If their mass is big, you need a lot of energy in as small as possible region.
That's how you make new particles.
So to do that, you take some particles that are pretty small, like protons, and you smash them together.
And that's how we discovered the Higgs.
And we're looking for other things.
But maybe your goal in life is not to discover new particles, but to understand the particles that we already know about, right?
In that case, maybe you want to see what happens when you get, like you say, a huge number of particles together in the same place with a lot of energy and see how they interact with each other and make a plasma.
Like a plasma is like what's at the center of the sun, right?
But instead of electrons and photons, we're going to make it out of quarks and gluons.
So instead of smashing together protons, a proton has three quarks each, right?
We smash together the nucleus of a heavy atom, like an iron or a lead atom, right?
Which has, you know, dozens of protons and neutrons in it.
So we get as many particles as we can squeezed together in the same place.
So the energy is a bit more diffuse, but we get to study how they interact with each other.
Because that's what conditions were like near the Big Bang.
Lots of particles going on.
It wasn't just two particles smacking into each other.
So we're learning a lot about what conditions were like in the very, very early universe.
So I always get laughs when I give talks on the Higgs boson because I mentioned that the lifetime of the Higgs boson, I already said it disappears very quickly, right?
So I say it's one zeptosecond, which is true.
And just like you, when I said quadrillion, you're like, what is that number?
And I said 10 and 15, but who cares?
The point of a zeptosecond is really short.
So I say it's a zeptosecond, which is a really short period of time.
And everyone laughs.
It's 10 to the minus 21 seconds, but who cares?
Like, if I had said 10 to the minus 28, would that have changed your opinion of the Higgs boson in any way?
You know, I'm very interested in entropy and complexity, complex systems.
There's a wonderful place in New Mexico in Santa Fe, just called the Santa Fe Institute, which is devoted to the study of complex systems.
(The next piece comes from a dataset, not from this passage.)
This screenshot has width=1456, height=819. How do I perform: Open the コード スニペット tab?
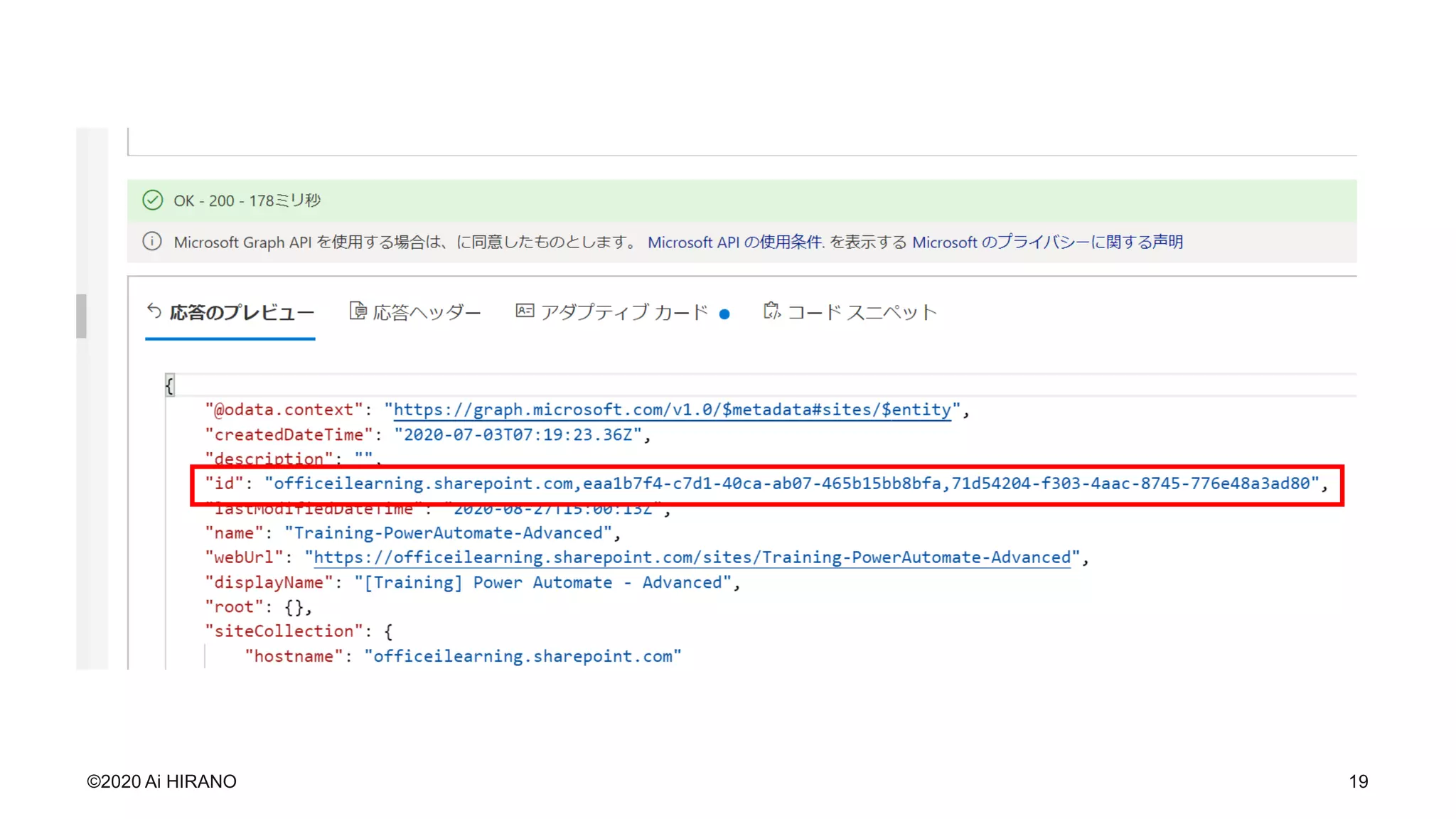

Physicists are really, really good at studying simple systems, a couple particles at a time, right?
And there's certain techniques they have.
This is why we have theories that explain all the data, because we're asking questions about the simplest possible things that we can.
Once you have a bacterium or an elephant or an economic system or an internet, these are very, very complex systems with many moving parts that interact with each other in complicated ways.
And so you can start asking yourself questions about are there laws that govern the behavior of these complex systems that we wouldn't have noticed if we just studied them piece by piece.
And the answer is a little bit yes.
I hate to keep advertising my podcast, but we had Jeffrey West on the podcast who is.
So they actually came up with a theory based on the fact that our bodies are networks, right?
Our circulatory system or our respiratory system or our nervous system.
They all have the same structure like trees, right?
Like fractals.
And they are able to show that if the resources that our biology uses travel through these fractal networks in a three-dimensional space, right?
We're three-dimensional beings.
Then you get these scaling laws.
You get this universal behavior.
And it fits the data.
And now you can extend it to the behavior of things like cities and corporations and stuff like that.
So when you get people in a city, they walk faster, right?
Like people in little small towns mosey down the street and everyone in the big city walks faster.
And why is that?
Like what's going on?
You would not be surprised to learn that there are more patents that are generated in a big city than a small town.
But there are even more patents per person in a big city.
Like living in that dense environment changes the rate of innovation and things like that.
So they're studying how we can try to extract these not quite as precise as particle physics but still very general, robust relationships between these large systems and learn from that how to make things more sustainable, more creative, more innovative, more livable and things like that.